TEXT EXCERPT Block Start
Illinois’ finances have been in decline for decades, with debt and pension obligations accelerating rapidly in the wake of the Great Recession. As of March 2015, the state had $111 billion in pension debt and more than $6 billion in unpaid bills.

In 2011, politicians raised income taxes for individuals to 5 percent from 3 percent, and to 7 percent from 4.8 percent for corporations for the purpose of paying down pension debt and unpaid bills, which stood at $83 billion and nearly $8.5 billion respectively. The tax hike, which sunset on Jan. 1, 2015, brought in more than $30 billion – more than what Illinois spends on all core government services (e.g., education, health care, human services, public safety) in a full budget year. But Illinois didn’t use that money for education, health care or human services. Instead, the state used the tax-hike revenue to pay approximately $3.6 billion in old bills, make approximately $8 billion in pension obligation bond payments and put the remaining $21 billion into the state’s pensions systems. Nearly 90 cents of every tax-hike dollar went to pay for pensions.

On Jan. 1, 2015, the tax hike expired, as required by state law.
TEXT EXCERPT Block End
PROVIDED MATERIAL Block Start
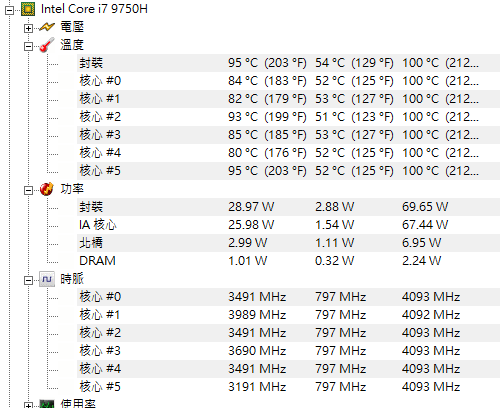Collapse the 時脈 clock section

[x=28, y=281]
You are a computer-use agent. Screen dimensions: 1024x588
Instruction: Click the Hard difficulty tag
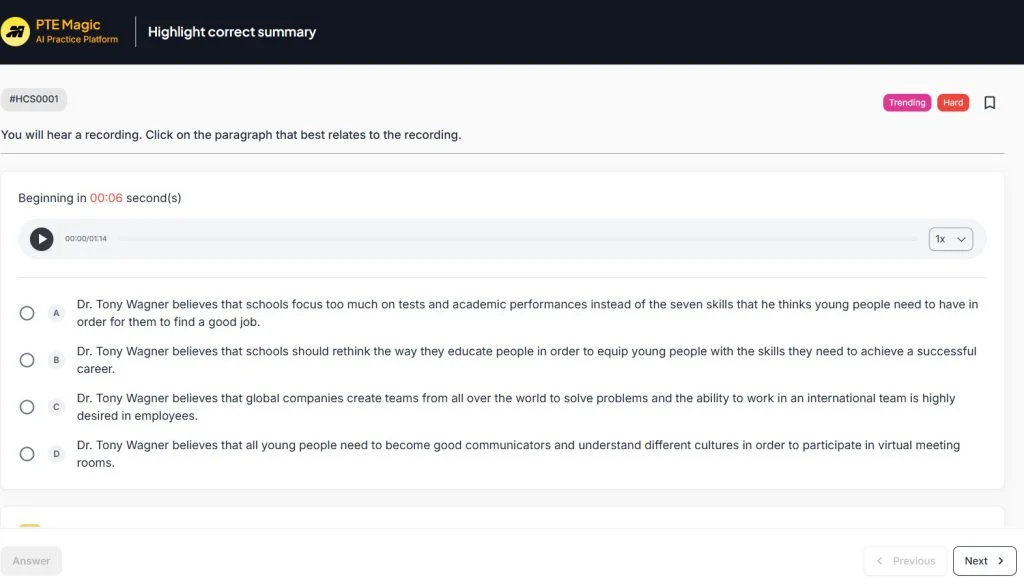tap(953, 102)
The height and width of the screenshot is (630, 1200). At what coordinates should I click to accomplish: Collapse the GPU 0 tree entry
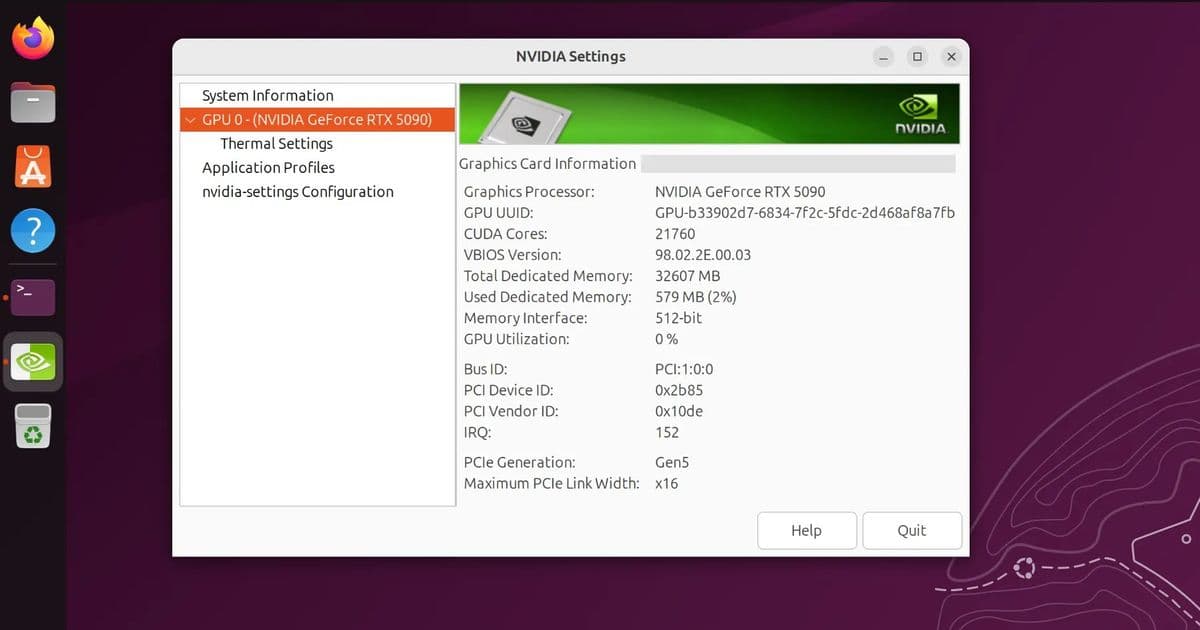[190, 119]
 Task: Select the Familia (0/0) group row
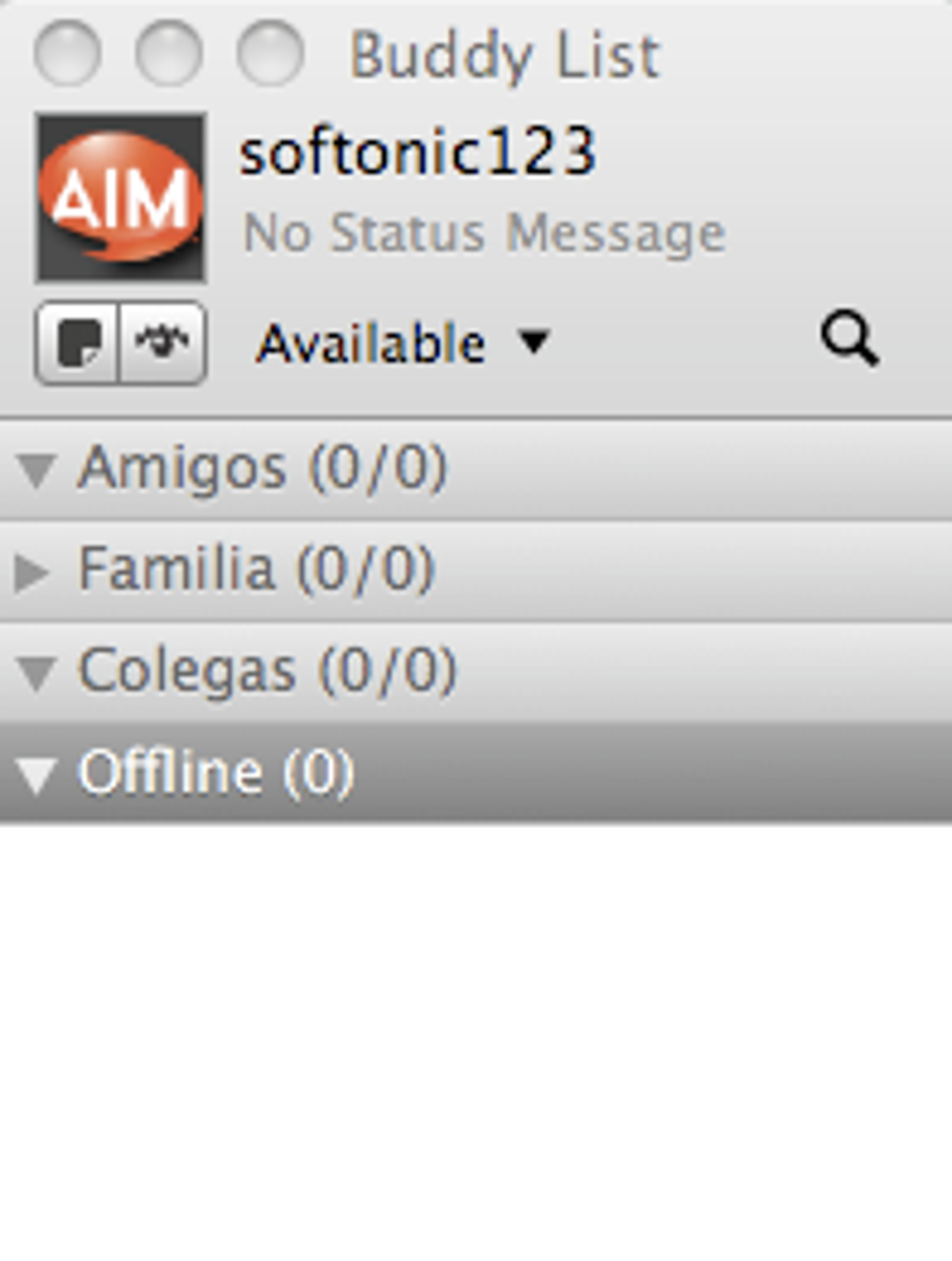tap(476, 571)
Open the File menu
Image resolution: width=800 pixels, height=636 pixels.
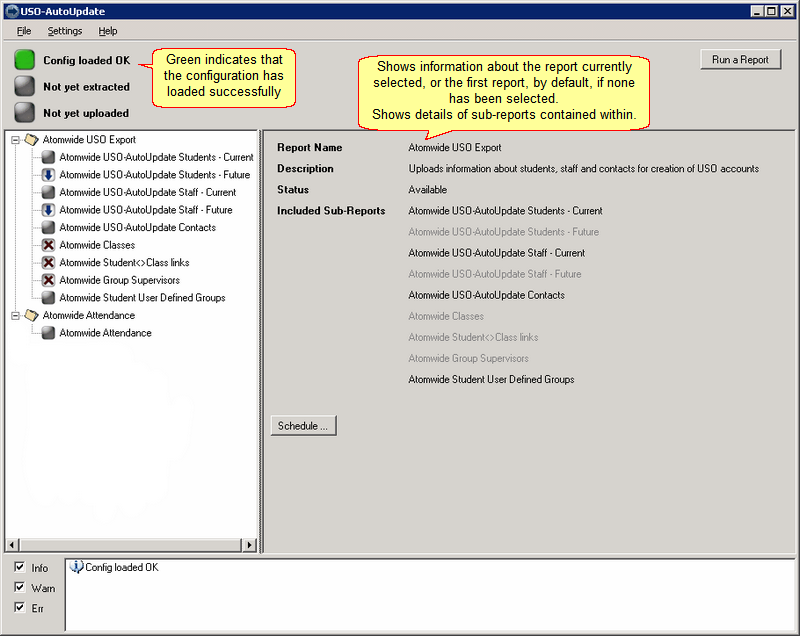click(x=23, y=31)
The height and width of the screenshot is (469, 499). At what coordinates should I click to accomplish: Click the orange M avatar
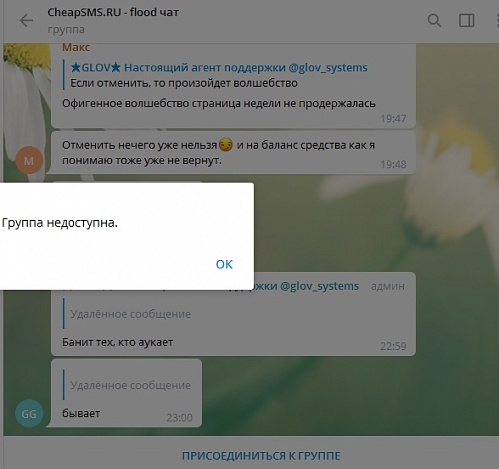pos(29,161)
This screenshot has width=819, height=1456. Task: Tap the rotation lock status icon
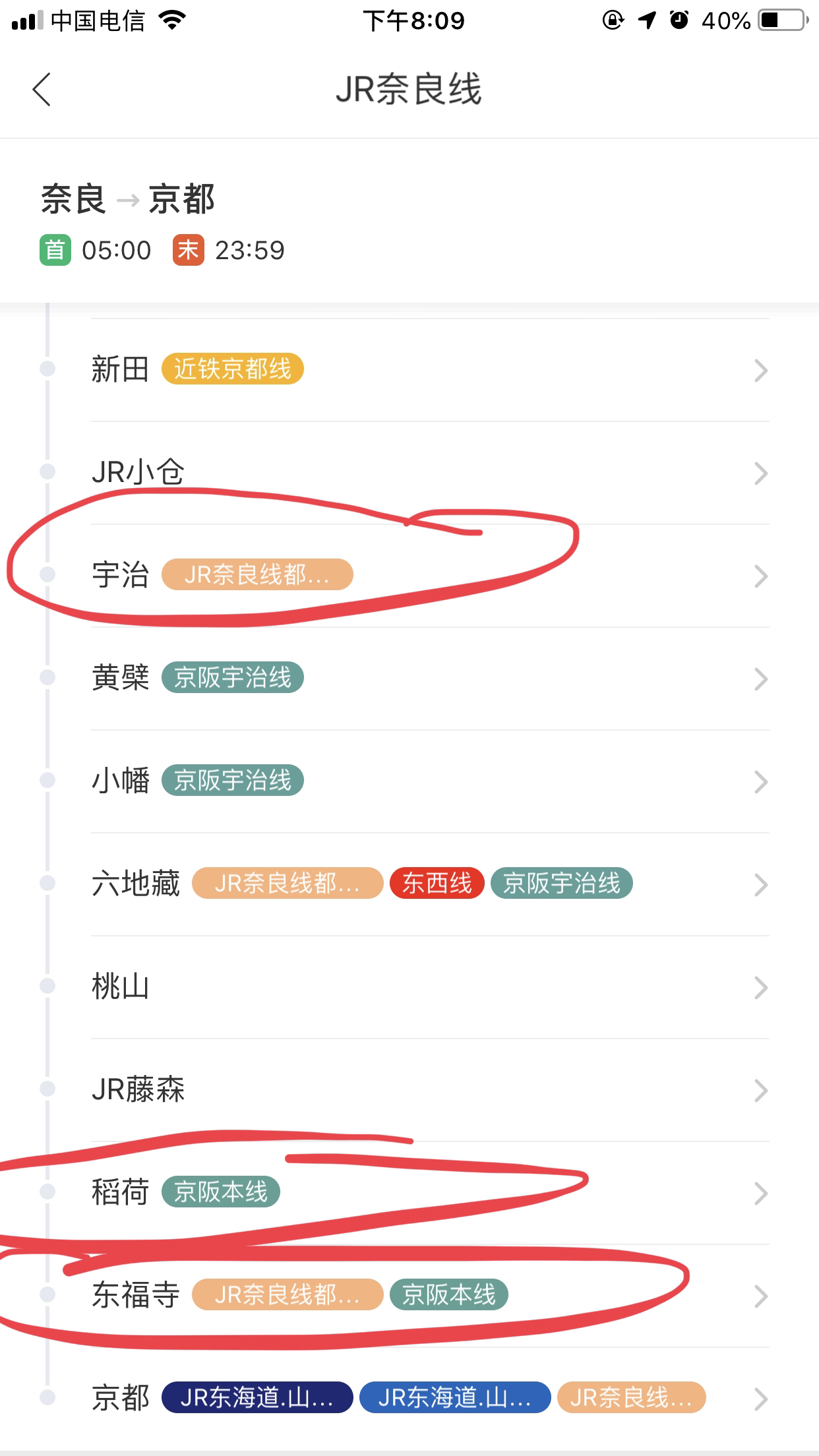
PROVIDED MATERIAL Block End
- _WHAT YOU NEED TO DO_
Say whether each statement agrees with the passage on Illinois finances, answering yes or no and quoting the words of the passage that decide it.
1. The 2011 tax hike set the income tax rate for individuals at 5 percent.
2. Illinois spent most of the tax-hike revenue on education and health care.
3. In March 2015, Illinois had more than $6 billion in unpaid bills.

- _WRITTEN SOLUTION_
1. Yes: "raised income taxes for individuals to 5 percent from 3 percent"
2. No: "But Illinois didn’t use that money for education, health care or human services."
3. Yes: "As of March 2015, the state had $111 billion in pension debt and more than $6 billion in unpaid bills."